No caso de Abu Akleh, as autoridades israelitas afirmaram inicialmente que ela poderia ter sido morta por militantes palestinianos. Acabaram por admitir que havia uma "grande possibilidade" de as forças israelitas terem morto Abu Akleh, mas afirmaram que a morte tinha sido acidental e que, por isso, o governo não iria apresentar queixa. Um documentário recente refuta essa afirmação e identifica o soldado israelita que alegadamente matou Abu Akleh de forma intencional.
Cultura de impunidade
Mesmo antes dos mortíferos ataques liderados pelo Hamas a Israel em 7 de outubro de 2023, a imagem que emergia era a de impunidade para as forças israelitas que matavam jornalistas - por acidente ou intencionalmente. Um relatório de maio de 2023 do Comité para a Proteção dos Jornalistas concluiu que Israel se envolveu num "padrão mortífero" de força letal contra jornalistas e não responsabilizou os seus autores.
Desde outubro de 2023, os jornalistas em Gaza têm enfrentado condições ainda mais mortíferas. Israel continua a proibir as agências noticiosas internacionais de efetuar reportagens na Faixa de Gaza. Consequentemente, os jornalistas palestinianos locais são muitas vezes os únicos no terreno. Para além das condições mortíferas, têm de enfrentar as difamações israelitas contra o seu trabalho e as ameaças contra as suas famílias.
Os jornalistas palestinianos correm frequentemente para os bombardeamentos quando os outros fogem. Como resultado, são por vezes mortos em ataques "double-tap", em que os ataques aéreos e de drones israelitas regressam a uma área que acabou de ser atingida, matando as equipas de salvamento e os jornalistas que as cobrem.
Tudo isto conduziu a um custo pessoal insuportável para aqueles que continuam a fazer reportagens a partir de Gaza. Em 25 de outubro de 2023, o chefe de gabinete da Al Jazeera em Gaza, Wael al-Dahdouh, estava a fazer uma reportagem em direto quando soube que um ataque aéreo israelita tinha matado a sua mulher, os seus dois filhos e o seu neto. Voltou ao ar no dia seguinte.
E a matança não abrandou. Em 10 de agosto de 2025, as forças israelitas mataram Anas al-Sharif na Cidade de Gaza, outro destacado correspondente da Al Jazeera que tinha permanecido nas ruas durante meses de bombardeamentos.
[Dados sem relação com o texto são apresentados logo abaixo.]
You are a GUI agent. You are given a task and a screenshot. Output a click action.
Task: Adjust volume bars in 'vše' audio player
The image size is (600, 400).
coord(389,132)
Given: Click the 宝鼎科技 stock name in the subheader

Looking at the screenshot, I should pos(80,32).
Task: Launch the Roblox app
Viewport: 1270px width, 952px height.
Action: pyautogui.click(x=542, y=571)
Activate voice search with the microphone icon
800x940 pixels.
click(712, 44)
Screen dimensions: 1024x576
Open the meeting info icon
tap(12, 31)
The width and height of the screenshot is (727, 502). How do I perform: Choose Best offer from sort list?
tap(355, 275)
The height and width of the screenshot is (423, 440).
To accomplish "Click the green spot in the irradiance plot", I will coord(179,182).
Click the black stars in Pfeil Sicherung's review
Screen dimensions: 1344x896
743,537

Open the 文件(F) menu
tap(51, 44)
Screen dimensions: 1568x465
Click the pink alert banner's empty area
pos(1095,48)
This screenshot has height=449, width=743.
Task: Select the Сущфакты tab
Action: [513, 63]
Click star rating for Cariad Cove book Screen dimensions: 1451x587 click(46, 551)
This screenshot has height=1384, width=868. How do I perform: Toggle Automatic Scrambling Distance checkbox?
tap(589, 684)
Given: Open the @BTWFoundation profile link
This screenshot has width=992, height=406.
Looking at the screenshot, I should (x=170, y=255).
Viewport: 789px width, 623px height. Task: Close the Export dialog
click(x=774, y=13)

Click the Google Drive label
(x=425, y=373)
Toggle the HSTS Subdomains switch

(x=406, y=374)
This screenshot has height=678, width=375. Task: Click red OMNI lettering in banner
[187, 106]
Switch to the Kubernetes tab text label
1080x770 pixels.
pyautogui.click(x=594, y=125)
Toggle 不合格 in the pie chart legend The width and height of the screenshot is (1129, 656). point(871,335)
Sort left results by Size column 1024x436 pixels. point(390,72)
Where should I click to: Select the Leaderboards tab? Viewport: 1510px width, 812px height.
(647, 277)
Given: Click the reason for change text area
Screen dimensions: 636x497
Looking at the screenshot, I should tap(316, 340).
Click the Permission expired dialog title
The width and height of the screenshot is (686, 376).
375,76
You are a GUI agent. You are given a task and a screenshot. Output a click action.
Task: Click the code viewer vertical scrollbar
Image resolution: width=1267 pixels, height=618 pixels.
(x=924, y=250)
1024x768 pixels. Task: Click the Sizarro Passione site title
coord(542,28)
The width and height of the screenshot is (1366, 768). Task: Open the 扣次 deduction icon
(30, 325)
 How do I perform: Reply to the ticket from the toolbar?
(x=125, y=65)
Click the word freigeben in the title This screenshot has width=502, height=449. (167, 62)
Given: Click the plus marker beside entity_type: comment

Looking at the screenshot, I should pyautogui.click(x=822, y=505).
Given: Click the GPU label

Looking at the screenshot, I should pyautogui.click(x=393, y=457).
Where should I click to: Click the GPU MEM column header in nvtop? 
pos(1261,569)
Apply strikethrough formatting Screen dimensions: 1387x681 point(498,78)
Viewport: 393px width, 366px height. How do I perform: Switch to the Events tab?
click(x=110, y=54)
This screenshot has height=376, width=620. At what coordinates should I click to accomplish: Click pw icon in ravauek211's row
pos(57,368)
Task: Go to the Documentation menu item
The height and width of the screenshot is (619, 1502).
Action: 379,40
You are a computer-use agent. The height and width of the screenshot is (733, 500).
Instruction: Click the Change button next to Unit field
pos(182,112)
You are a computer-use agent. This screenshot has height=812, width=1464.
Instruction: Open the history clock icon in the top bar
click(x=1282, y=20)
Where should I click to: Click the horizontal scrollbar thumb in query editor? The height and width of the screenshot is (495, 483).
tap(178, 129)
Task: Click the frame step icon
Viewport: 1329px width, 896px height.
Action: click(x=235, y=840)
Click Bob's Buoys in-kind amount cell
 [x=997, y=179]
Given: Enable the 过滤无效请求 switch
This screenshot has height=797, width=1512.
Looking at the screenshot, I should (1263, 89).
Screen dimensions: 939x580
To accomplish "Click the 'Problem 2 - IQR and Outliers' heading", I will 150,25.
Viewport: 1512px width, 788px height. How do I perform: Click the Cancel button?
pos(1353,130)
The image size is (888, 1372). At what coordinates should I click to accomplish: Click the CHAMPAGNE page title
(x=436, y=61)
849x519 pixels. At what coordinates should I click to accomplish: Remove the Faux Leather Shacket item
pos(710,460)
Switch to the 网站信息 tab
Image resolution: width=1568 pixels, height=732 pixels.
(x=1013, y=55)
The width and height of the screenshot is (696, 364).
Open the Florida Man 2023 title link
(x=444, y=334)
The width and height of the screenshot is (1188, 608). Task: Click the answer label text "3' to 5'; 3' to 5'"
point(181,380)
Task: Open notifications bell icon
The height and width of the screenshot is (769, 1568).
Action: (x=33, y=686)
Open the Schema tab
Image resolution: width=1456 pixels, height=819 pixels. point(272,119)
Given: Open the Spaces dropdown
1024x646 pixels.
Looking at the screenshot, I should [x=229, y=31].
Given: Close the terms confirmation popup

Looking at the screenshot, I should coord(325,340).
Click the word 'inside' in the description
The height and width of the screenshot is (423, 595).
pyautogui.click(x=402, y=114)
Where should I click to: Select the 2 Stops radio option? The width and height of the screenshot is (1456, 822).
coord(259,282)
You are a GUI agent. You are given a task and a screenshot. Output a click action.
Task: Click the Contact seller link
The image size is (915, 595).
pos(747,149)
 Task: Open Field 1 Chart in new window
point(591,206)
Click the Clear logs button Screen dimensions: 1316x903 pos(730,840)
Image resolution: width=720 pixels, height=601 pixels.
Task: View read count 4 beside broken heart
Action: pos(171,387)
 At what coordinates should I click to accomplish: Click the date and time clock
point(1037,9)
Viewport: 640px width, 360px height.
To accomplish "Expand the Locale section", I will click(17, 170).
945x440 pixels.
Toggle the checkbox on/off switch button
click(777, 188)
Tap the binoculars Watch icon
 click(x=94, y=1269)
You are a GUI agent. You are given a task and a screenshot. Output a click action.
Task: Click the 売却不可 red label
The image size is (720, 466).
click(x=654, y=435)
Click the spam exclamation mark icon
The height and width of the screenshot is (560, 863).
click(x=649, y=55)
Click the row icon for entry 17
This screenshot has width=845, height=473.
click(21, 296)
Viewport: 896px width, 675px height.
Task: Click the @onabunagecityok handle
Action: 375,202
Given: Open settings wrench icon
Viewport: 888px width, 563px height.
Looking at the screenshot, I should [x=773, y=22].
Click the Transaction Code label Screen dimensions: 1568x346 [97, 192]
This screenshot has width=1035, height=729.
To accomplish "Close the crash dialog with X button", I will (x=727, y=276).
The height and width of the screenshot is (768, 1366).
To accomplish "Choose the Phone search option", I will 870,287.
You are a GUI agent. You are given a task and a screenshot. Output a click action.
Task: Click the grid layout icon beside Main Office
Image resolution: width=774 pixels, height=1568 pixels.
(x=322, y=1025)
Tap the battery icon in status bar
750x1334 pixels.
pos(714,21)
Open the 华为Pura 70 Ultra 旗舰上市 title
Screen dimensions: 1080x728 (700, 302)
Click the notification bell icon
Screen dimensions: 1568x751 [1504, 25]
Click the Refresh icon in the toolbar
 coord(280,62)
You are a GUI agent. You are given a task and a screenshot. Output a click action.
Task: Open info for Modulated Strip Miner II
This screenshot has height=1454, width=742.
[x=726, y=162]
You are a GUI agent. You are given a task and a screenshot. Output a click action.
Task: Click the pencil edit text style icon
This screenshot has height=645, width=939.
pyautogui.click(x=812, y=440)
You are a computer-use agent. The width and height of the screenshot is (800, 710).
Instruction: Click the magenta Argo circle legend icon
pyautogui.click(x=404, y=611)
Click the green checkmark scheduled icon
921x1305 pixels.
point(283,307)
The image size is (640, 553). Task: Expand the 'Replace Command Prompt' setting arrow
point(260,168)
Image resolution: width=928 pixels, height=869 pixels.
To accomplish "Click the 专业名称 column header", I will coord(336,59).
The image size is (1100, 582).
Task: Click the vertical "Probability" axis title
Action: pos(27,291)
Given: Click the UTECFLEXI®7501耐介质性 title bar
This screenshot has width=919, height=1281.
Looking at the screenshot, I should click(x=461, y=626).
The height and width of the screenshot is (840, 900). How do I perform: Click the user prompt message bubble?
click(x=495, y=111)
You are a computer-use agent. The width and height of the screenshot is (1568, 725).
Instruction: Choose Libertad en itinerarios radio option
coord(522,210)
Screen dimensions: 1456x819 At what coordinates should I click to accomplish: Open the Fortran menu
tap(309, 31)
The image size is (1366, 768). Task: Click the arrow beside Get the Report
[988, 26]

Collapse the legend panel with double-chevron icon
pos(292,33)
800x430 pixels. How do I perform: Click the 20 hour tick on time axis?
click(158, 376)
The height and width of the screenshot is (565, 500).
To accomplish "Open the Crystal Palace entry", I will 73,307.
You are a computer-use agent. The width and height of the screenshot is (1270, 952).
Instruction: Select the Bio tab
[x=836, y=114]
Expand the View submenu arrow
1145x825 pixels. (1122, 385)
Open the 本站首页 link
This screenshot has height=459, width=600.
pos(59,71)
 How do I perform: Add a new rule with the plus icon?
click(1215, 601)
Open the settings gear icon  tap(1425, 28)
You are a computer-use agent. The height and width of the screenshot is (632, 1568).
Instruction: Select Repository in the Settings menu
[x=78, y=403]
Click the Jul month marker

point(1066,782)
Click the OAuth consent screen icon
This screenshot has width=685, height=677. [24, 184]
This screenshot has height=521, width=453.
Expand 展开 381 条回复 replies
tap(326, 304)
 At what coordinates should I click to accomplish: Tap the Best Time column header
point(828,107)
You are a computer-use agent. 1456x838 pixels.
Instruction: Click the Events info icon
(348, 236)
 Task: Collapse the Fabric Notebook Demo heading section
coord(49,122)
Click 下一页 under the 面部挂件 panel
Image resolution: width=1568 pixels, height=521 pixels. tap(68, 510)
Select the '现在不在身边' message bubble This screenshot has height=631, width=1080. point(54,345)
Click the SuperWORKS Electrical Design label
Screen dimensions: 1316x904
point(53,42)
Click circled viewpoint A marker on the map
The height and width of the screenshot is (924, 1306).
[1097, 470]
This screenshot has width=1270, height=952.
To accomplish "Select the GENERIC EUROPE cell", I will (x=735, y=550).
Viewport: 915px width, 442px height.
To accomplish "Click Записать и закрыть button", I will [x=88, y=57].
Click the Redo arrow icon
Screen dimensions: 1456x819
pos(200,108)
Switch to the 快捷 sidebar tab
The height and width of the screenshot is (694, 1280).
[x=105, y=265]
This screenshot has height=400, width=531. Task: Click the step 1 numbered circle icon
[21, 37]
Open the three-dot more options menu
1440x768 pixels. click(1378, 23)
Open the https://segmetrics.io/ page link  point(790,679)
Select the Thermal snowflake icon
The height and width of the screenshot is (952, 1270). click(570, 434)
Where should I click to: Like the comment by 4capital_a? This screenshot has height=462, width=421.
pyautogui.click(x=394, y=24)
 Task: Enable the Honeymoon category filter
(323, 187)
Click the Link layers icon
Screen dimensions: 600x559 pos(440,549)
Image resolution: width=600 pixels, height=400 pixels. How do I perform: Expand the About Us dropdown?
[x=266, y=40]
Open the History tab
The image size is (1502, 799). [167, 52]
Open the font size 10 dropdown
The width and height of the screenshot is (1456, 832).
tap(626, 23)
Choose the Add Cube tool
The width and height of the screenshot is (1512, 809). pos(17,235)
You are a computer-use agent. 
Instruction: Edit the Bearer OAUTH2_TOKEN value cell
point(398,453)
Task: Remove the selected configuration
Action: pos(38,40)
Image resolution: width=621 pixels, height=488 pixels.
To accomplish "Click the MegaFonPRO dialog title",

Cinco dos seus colegas jornalistas também foram mortos no mesmo ataque aéreo.
O ataque de 25 de agosto ao Hospital Nasser é apenas o mais recente neste padrão mortífero. Entre os cinco jornalistas mortos nesse ataque encontravam-se freelancers que trabalhavam para a Reuters e a Associated Press - dois media internacionais frustrados com a recusa de Israel em permitir a entrada dos seus jornalistas em Gaza para documentar a guerra.
Apesar do perigo, as redações mundiais têm instado repetidamente Israel a abrir Gaza aos media independentes, e uma coligação de 27 países pressionou recentemente para que fosse concedido acesso a Gaza.
Israel continua a recusar estes pedidos. Assim, os jornalistas palestinianos continuam a ser as principais testemunhas do ataque implacável de Israel a Gaza. E são cada vez mais mortos enquanto o fazem. Resta saber se a comunidade internacional vai responsabilizar Israel."